MATERIAL PROVIDED >>
⁂
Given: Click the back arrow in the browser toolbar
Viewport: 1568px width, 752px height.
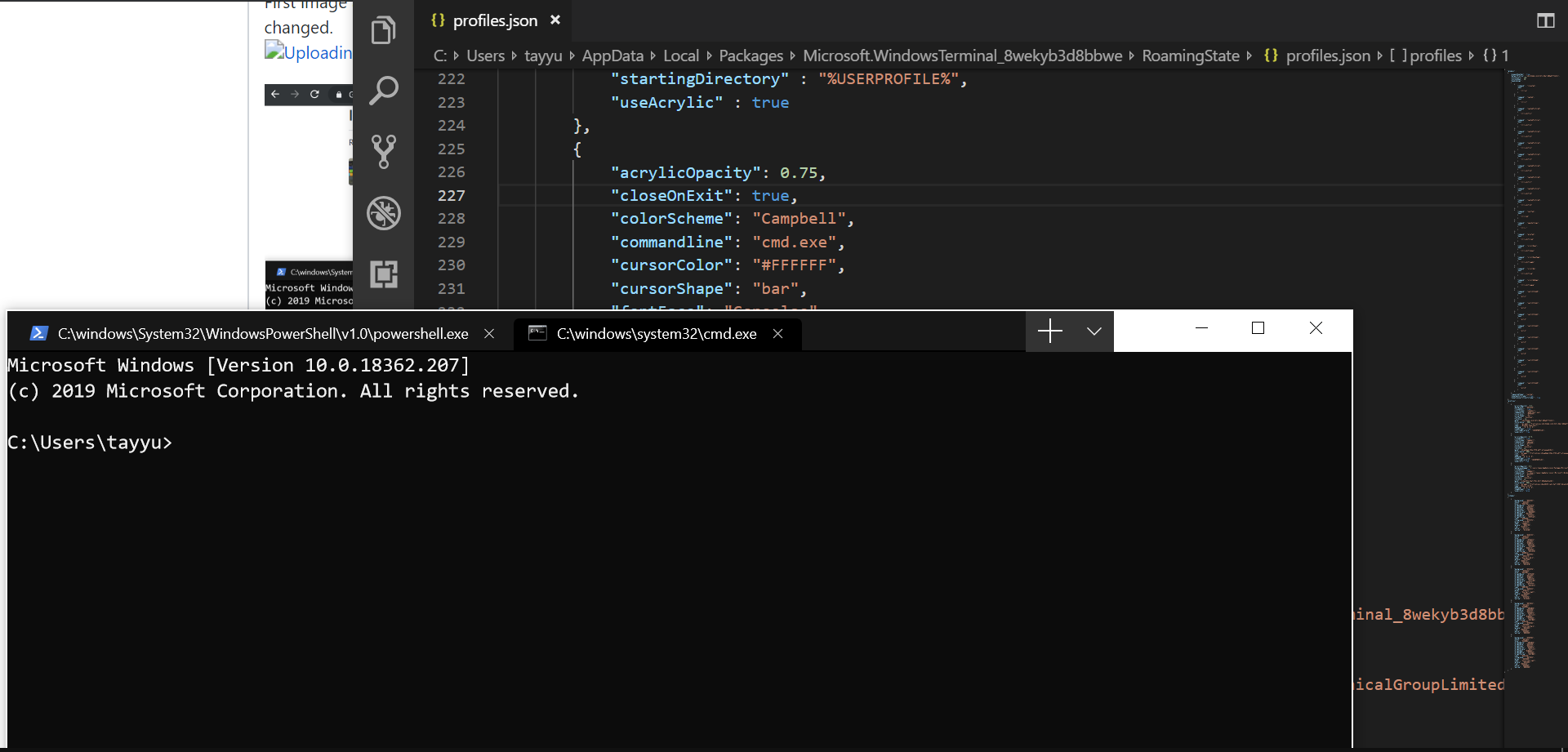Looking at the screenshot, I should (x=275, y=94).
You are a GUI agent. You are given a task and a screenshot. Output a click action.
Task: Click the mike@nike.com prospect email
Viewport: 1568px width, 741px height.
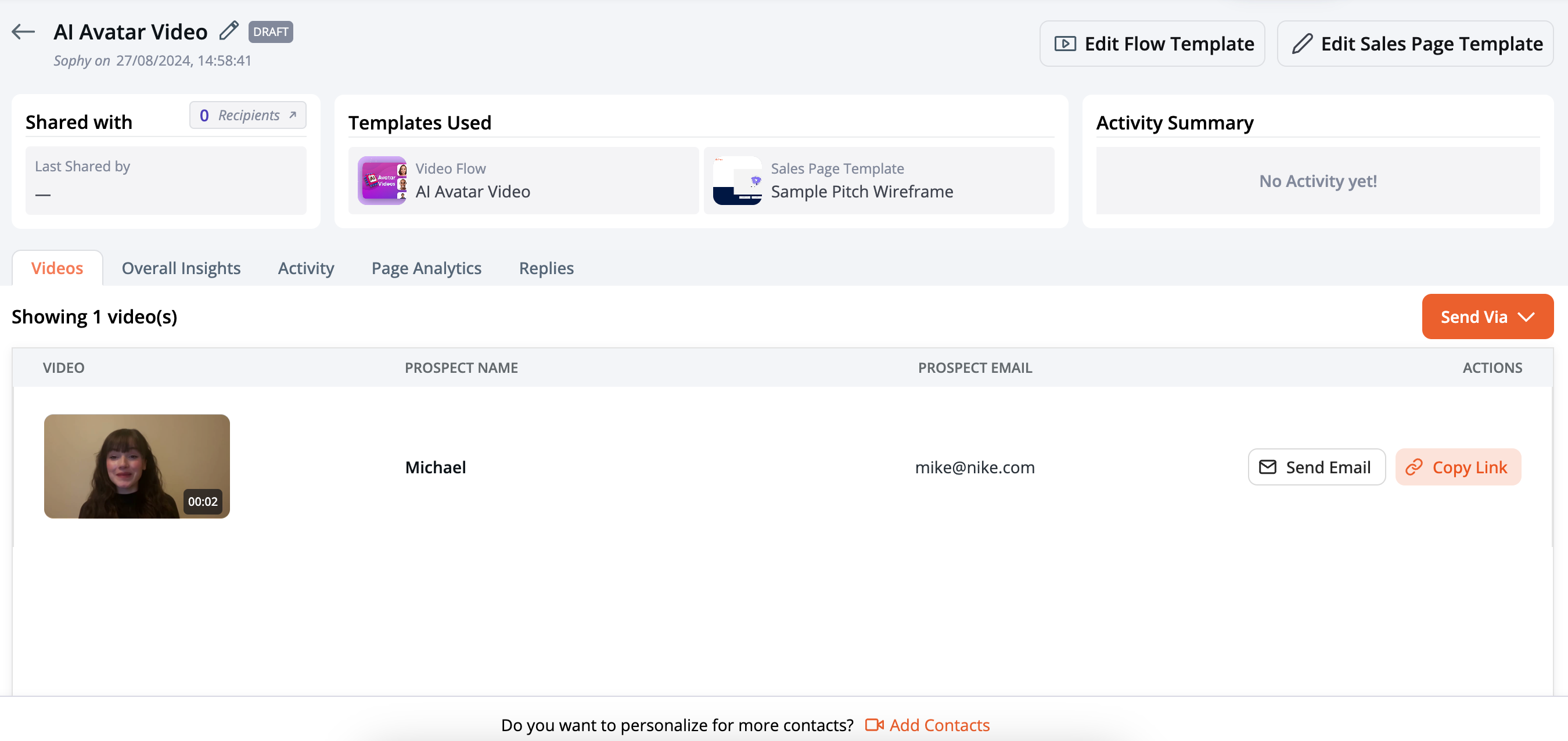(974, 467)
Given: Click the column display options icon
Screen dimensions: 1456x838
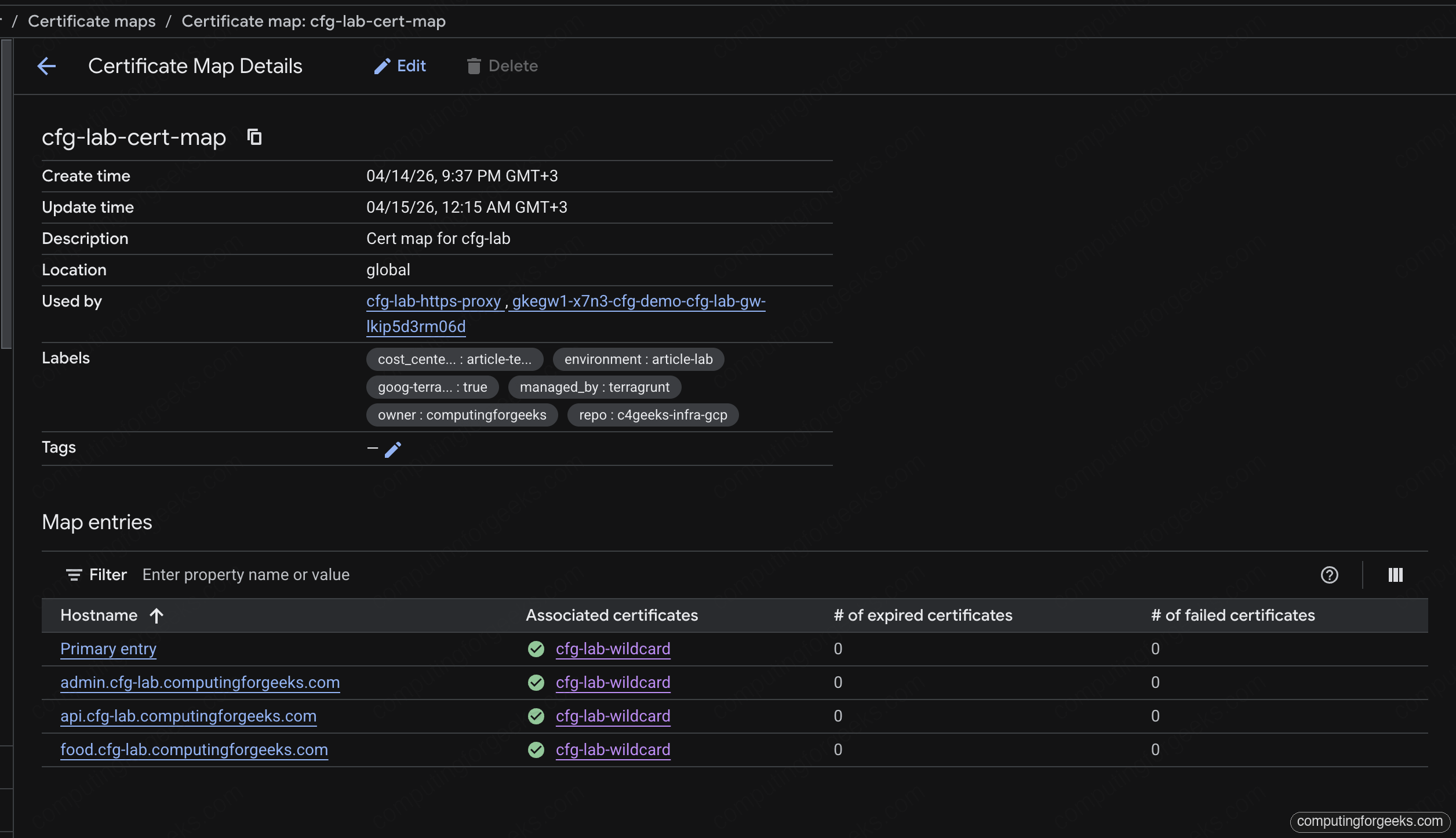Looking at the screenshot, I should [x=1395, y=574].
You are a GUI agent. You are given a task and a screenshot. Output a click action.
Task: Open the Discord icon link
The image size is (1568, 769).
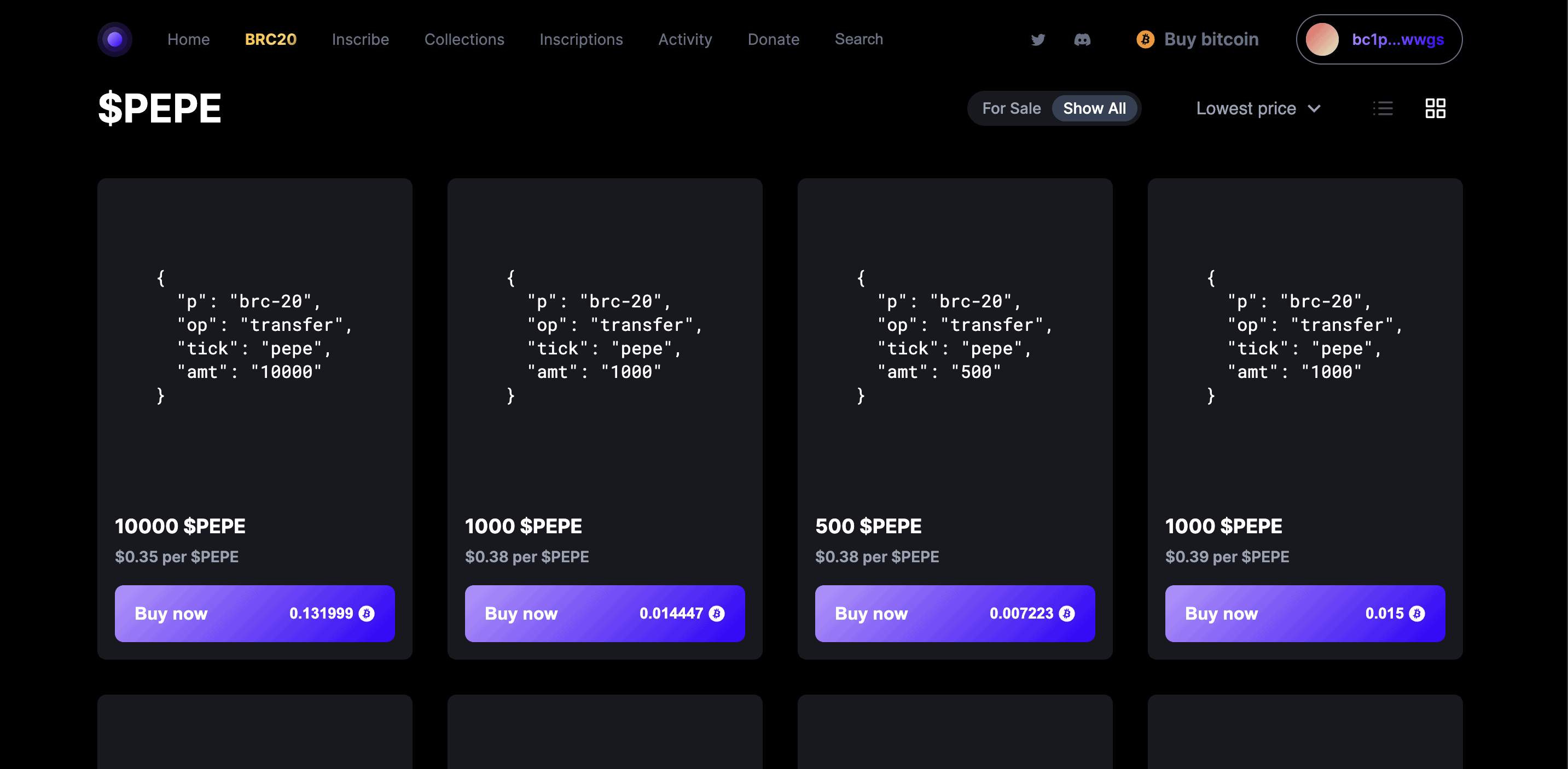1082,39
⁂
WHAT YOU ARE ASKED TO DO >> When a picture appears among the entries, skip it; transcribe everything else exactly.

ANSWER FOR THE TASK >>
Given: Click the back arrow in the browser toolbar
Viewport: 1568px width, 752px height.
Looking at the screenshot, I should (x=275, y=94).
You are a GUI agent. You are given a task and a screenshot. Output a click action.
Task: Click the mike@nike.com prospect email
Viewport: 1568px width, 741px height.
(974, 467)
Given: Click the column display options icon
Screen dimensions: 1456x838
Looking at the screenshot, I should [x=1395, y=574].
You are a GUI agent. You are given a task and a screenshot. Output a click action.
Task: Open the Discord icon link
The image size is (1568, 769).
1082,39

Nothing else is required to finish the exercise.